Moments after he was born, little Hamza Haque, son of Sharmin Khan and Manuel Haque, began turning blue and the staff at Saint Peter’s University Hospital realized that the newborn’s blood oxygen was below the safe threshold of 90 %. Hamza was quickly hooked up to oxygen to stabilize his levels, but these plummeted whenever the oxygen was removed. Further examination revealed that he was suffering from a congenital diaphragmatic hernia (CDH); at only 3 days old, he underwent a very specialized operation to correct the problem.
CDH occurs when the diaphragm fails to close during prenatal development, allowing contents of the abdomen (stomach, intestines and/or liver) to move into the chest cavity. The condition can lead to severe respiratory problems in addition to impeding the development of the lungs and therefore requires surgery days or weeks after birth. CDH affects about 1 in every 4,000 babies and can be caught during routine prenatal ultrasounds, but at times may also be undetected until after birth.

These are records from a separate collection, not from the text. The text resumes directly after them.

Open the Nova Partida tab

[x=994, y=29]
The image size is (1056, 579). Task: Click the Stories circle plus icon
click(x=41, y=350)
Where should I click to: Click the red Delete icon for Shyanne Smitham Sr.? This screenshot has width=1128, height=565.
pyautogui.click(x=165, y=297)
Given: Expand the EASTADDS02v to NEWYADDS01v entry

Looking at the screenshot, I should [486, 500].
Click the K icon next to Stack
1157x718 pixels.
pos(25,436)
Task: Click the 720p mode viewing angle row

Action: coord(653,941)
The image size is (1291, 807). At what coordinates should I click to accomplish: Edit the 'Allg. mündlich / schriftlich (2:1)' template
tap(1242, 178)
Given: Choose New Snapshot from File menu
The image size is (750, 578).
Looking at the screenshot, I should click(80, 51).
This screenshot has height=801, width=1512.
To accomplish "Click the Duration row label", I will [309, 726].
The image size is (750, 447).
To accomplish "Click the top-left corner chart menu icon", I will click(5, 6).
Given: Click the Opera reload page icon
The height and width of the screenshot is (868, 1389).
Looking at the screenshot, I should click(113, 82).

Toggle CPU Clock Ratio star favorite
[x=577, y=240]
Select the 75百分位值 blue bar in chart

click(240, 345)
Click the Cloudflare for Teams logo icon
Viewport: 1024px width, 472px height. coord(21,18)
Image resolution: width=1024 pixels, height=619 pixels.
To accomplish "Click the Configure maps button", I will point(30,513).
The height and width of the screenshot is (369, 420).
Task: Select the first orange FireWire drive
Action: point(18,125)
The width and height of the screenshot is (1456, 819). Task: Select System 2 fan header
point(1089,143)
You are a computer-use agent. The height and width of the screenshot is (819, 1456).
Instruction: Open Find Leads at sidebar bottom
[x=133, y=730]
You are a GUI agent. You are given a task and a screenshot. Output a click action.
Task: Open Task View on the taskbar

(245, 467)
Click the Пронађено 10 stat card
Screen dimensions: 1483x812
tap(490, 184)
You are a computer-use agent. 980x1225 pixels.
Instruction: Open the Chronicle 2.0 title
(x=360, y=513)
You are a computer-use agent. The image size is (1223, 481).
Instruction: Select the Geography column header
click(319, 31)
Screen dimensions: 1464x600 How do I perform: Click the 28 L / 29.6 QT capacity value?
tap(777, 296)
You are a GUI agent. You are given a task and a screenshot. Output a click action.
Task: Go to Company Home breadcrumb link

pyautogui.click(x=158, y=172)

Dr. Lindsey Grier Arthur III, chair of the Department of Surgery at Saint Peter’s University Hospital and surgeon-in-chief at The Children’s Hospital at Saint Peter’s University Hospital, was able to perform Hamza’s life-saving surgery thoracoscopicly, a minimally invasive procedure using three, 5-millimeter incisions vs. the traditional procedure which involves opening the abdominal cavity via a large incision. The benefits of thoracoscopic surgery include faster recovery, less pain and scarring, and improved patient outcomes. This is especially important for pediatric patients so they can resume their active lives as soon as possible.